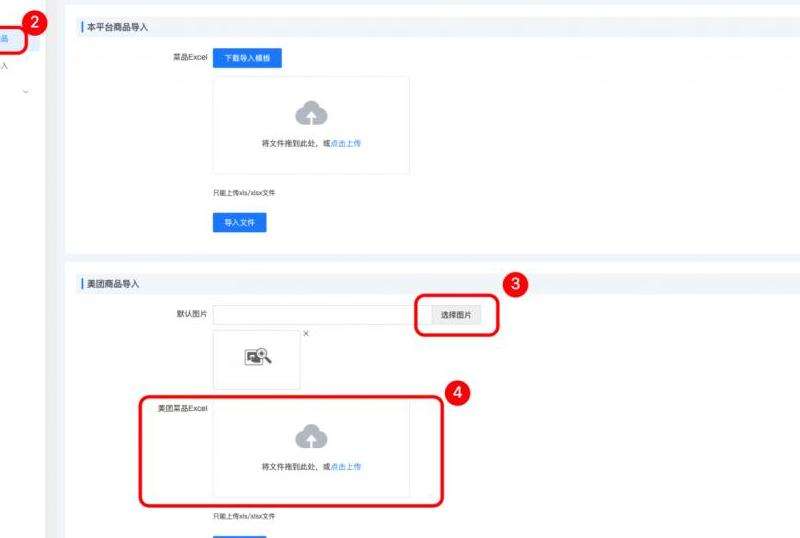
Task: Preview the default image via magnifier icon
Action: (257, 357)
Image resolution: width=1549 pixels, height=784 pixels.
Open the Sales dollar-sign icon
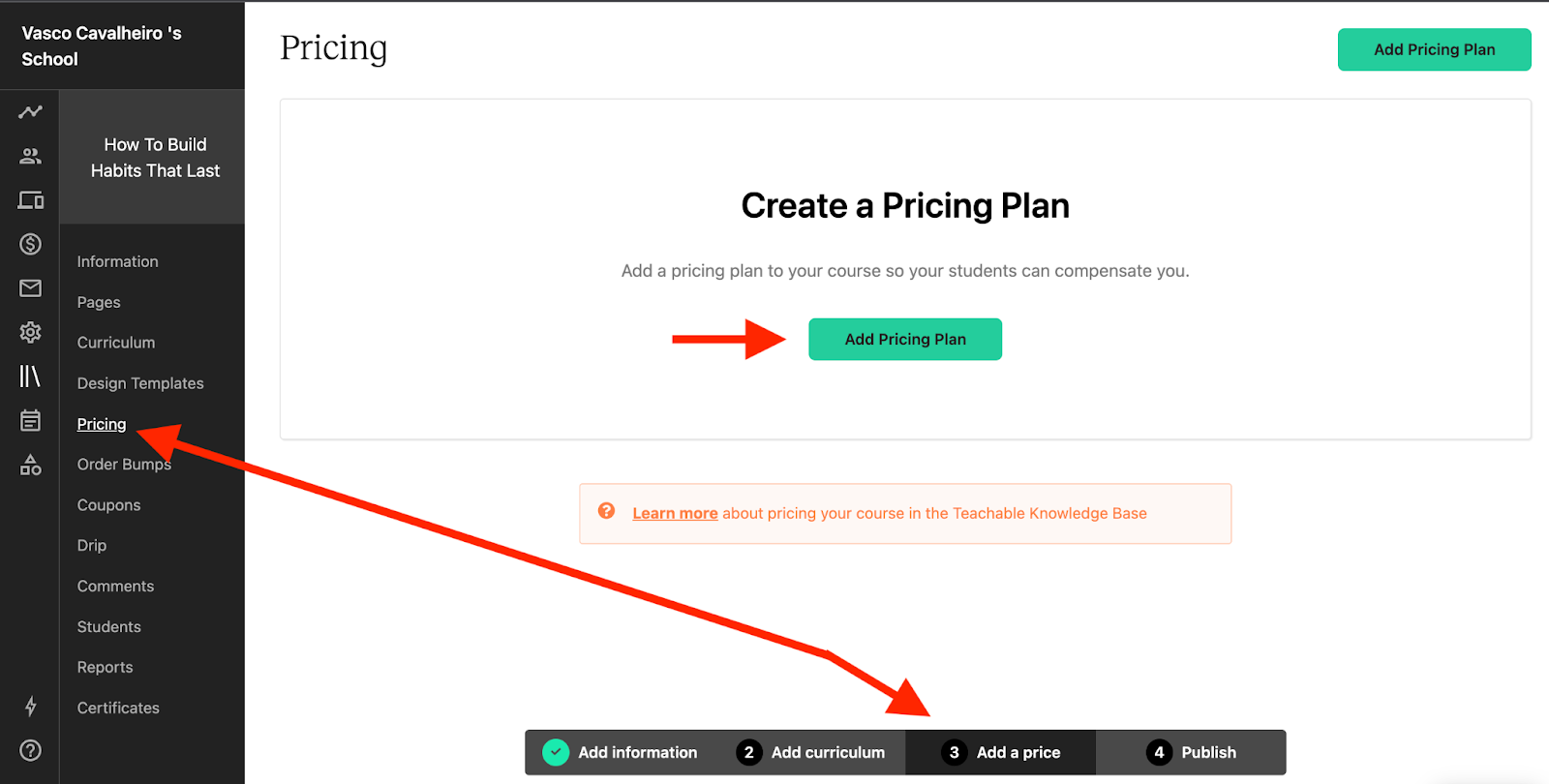pyautogui.click(x=30, y=244)
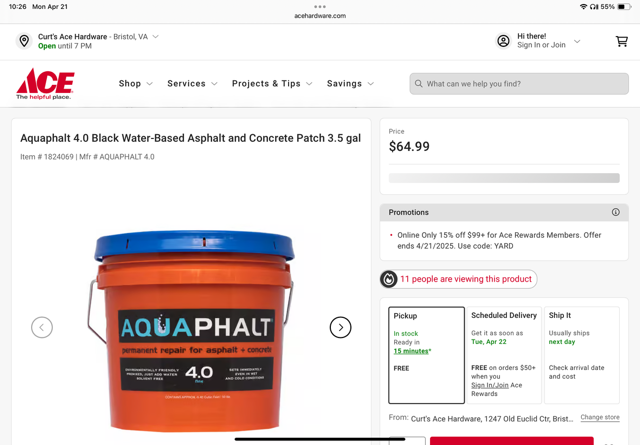Show previous product image with left arrow
Viewport: 640px width, 445px height.
[42, 327]
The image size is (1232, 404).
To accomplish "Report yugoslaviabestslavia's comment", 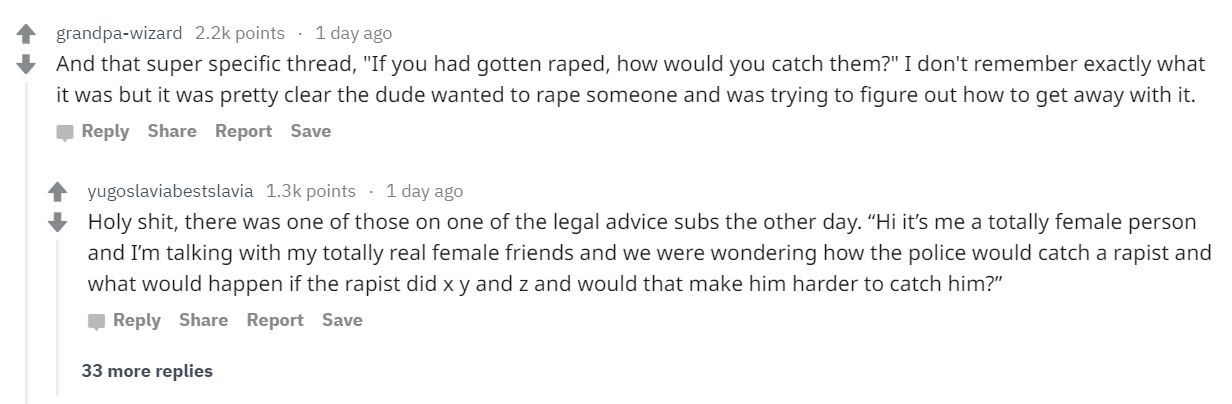I will 275,320.
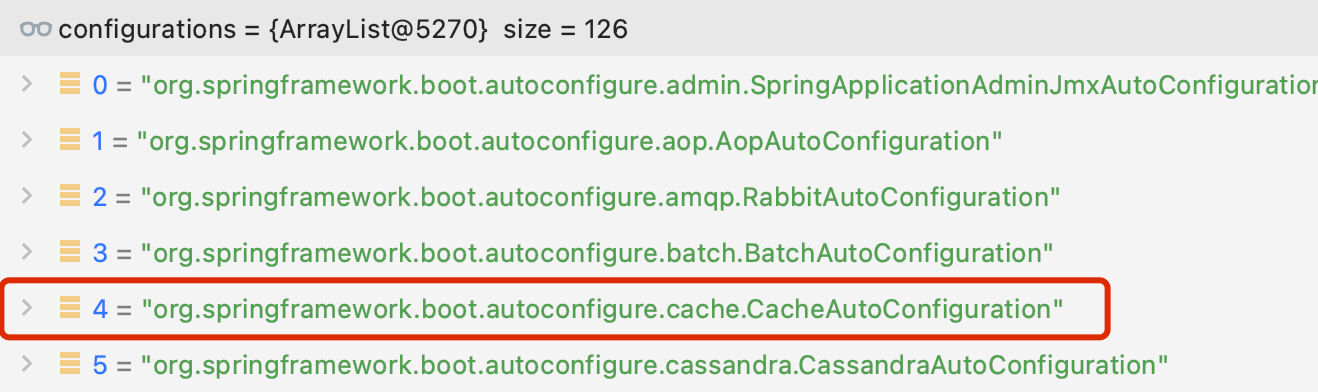Click list element icon for index 3

(69, 252)
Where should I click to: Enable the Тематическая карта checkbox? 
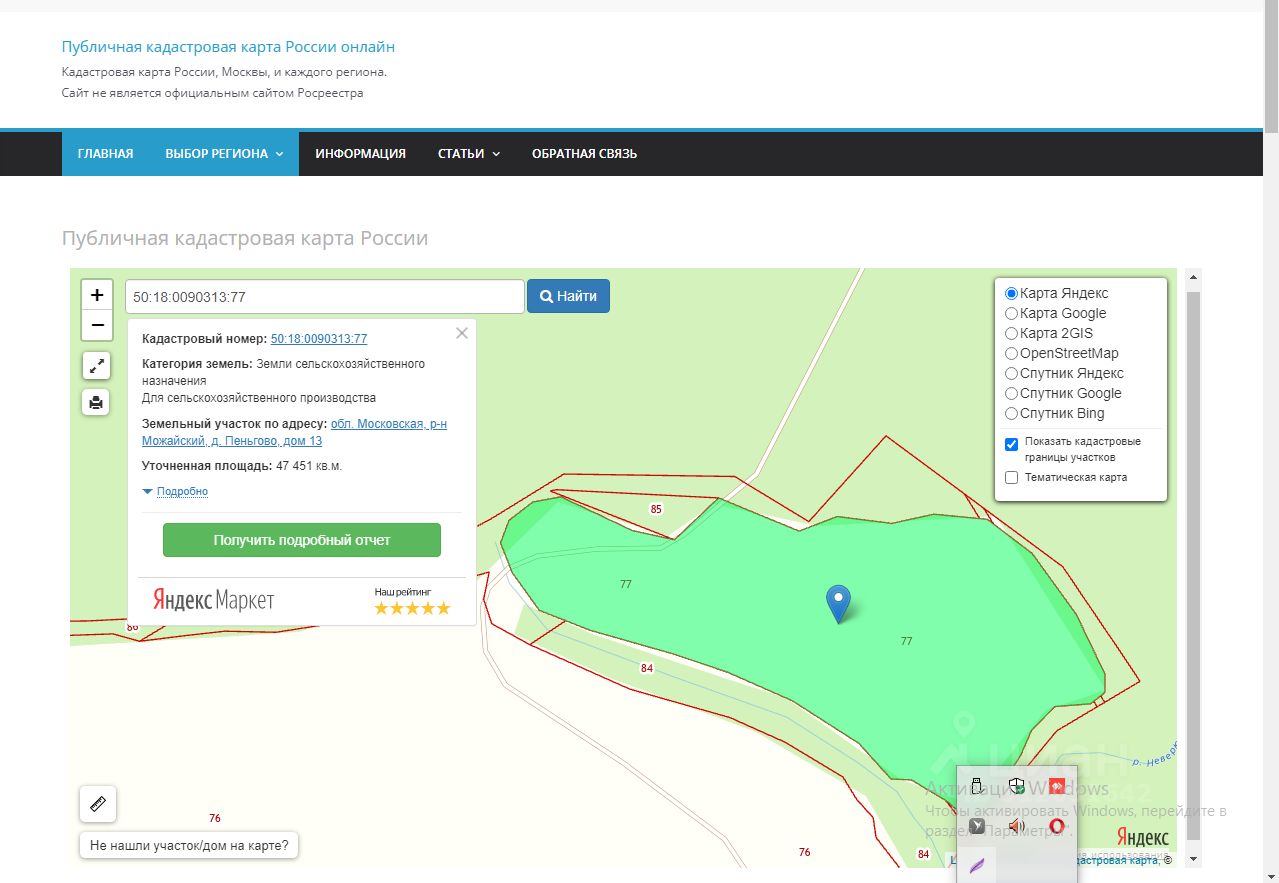tap(1011, 477)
------------------------
_Instruction_. Rewrite the records from the line that contains "Where should I" through the end of the records, replacing "checkbox" with "toggle" and keeping everything else the same. Leave the pictures out.

_Completed exercise_.
Where should I click to: Enable the Тематическая карта toggle? 
tap(1011, 477)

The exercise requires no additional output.